I’d thought of it as an enclave for companies that know how to use interior space for the benefit of business. I daydreamed then of having my offices in the Seagram Building, but I was expected by actors and investors to stick to the West Forties, close to Sardi’s and, of course, the theaters themselves. Over the years, whenever I lunched at the Four Seasons or took a late night supper at the Brasserie, I’d sneak an upward glance at the huge building that held them both. If no bombs fell, the Seagram would survive any person in it. Not bad, Louie would have said, for that pisher. Meaning Nick Manucci.
I scanned the lobby for Ezra. I had warned him to be here on time. It was three fifty-five and he was late.
As I searched for The Venture Capital Corporation on the lobby directory, a gray-uniformed elevator starter asked, “Can I help you, sir?” If I’d been wearing my usual clothes—slacks and an open-throated shirt—he wouldn’t have called me sir.
“No, thanks,” I told the man in uniform. I’d just found the room number. What difference did it make if this fellow found out I was here to see Manucci? A voice behind me made me turn.
“Traffic,” Ezra said, glancing at his watch. “Let’s go.”
“No briefing?” I asked.
“If I interrupt, let me,” Ezra said. “Stick this memo in your case. If he wants facts, hand it to him. It’s sanitized.”

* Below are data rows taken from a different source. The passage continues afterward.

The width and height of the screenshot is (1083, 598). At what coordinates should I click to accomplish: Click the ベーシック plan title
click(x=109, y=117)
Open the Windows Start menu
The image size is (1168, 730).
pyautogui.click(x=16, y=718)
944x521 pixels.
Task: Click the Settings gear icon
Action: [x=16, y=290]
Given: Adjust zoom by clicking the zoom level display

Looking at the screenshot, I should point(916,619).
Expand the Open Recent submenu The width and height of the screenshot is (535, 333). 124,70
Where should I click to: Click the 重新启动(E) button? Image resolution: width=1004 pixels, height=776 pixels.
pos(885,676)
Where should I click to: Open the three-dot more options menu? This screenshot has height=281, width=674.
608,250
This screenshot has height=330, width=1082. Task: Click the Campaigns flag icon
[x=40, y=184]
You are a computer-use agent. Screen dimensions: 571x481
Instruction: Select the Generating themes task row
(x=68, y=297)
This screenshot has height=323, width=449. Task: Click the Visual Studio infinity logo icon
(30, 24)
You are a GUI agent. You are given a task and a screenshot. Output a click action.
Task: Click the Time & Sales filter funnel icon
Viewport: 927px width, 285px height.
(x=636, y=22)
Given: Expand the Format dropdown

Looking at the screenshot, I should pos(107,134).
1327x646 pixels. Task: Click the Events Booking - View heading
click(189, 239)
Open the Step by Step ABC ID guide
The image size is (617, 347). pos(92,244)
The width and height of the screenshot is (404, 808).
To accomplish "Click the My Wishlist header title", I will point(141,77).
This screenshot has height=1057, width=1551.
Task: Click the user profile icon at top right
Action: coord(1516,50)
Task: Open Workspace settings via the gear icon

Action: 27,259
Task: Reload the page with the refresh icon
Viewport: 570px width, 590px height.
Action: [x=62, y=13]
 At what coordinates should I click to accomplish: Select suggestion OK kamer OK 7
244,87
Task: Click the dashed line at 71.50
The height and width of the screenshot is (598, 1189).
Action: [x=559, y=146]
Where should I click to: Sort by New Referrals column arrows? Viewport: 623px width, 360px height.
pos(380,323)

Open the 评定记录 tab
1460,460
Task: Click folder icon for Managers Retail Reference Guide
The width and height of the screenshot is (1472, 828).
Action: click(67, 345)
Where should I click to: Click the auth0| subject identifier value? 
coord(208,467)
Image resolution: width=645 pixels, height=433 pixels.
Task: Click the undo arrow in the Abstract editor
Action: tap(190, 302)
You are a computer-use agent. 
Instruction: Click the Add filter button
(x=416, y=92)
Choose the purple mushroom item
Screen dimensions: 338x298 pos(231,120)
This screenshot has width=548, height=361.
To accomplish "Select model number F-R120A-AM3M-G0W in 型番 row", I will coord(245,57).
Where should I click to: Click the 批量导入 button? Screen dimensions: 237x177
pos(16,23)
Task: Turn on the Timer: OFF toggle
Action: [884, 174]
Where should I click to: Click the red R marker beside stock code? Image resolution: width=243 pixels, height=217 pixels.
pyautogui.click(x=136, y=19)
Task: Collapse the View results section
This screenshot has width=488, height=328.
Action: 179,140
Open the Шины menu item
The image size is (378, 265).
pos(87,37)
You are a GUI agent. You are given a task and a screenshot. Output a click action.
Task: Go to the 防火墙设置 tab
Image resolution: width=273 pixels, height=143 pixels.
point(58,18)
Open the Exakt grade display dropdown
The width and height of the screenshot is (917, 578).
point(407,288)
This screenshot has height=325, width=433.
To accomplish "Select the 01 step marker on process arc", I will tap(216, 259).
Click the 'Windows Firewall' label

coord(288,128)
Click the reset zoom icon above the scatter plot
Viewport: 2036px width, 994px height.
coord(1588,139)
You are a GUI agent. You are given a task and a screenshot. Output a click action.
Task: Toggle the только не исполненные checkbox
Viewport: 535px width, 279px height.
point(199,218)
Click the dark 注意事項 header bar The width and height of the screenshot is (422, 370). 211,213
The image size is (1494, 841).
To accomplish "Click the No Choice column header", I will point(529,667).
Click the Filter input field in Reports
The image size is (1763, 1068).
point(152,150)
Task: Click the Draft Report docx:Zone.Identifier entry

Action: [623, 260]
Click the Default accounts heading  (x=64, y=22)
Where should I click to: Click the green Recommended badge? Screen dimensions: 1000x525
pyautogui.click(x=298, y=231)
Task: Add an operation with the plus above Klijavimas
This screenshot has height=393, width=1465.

Ezra followed me into an already crowded elevator. As I watched the lighted numbers track our fast climb, I remembered how when I was a kid I would stir my anticipation of adventure by thinking of each floor of a building as a story.
Today, my story was on the thirty-second floor. The gilt lettering on the impressive, grained-wood double doors of suite 3218 had the name we were looking for. Those doors were nine feet high, not to admit giants but to give those entering a sense of the limitations of their size. I expected the entrance to be locked, but the knob turned readily. The reception room surprised me, a Max Ernst on one wall and a Zao-Wou-Ki on another. Coming from behind a desk, a young lady sheathed in silky polyester a mite too slinky for an office, with a touch of British accent said, “How good of you to be so prompt, Mr. Riller. Is this gentleman with you?”
“Mr. Hochman is my lawyer.”
“I see. I’ll tell Mr. Manucci’s secretary you’re both here.”
As she spoke on the intercom, I felt Ezra’s elbow in my ribs. He nodded toward the lithographs, and whispered, “I wonder who had the good taste to steal those for him.”
“You’ve seen too many gangster movies, Ezra.”
From across the room, the receptionist said, “Mr. Manucci is just finishing an overseas call. He won’t be a moment. Please have a seat.”
The coffee table displayed virgin copies of Forbes and Business Week.
“Can I get either of you a cup of coffee while you’re waiting?”
Ezra declined with a headshake.
“Just had some half an hour ago,” I said. “Thank you.”
She smiled. “I recognized you from your photographs, Mr. Riller. I still read the theater pages before the news.”
Her smile strained for my attention. My eyes wandered to her sheathed body, the indented waist, the arching hips.
Our family album contained sepia and gray photos of Louie with three or four women. Sometimes only one woman, gazing at him. Even after he married, the attention continued. Is it because of Louie’s example that I have never been able to do without the attention of women, which is, of course, a hazard through life?
“I’m an actress,” the receptionist said. “That is, I used to be.”
I knew what was coming.
“I had to earn a living.”
“May I know your name?” I asked.
“Gertrude Atherton.”
“I’ll remember that,” I said, as I always did, the shortest way to conclude that kind of conversation on a note of hope.
A sharp buzz caused her to pick up the phone. “Mr. Manucci’s secretary will be out in a second.”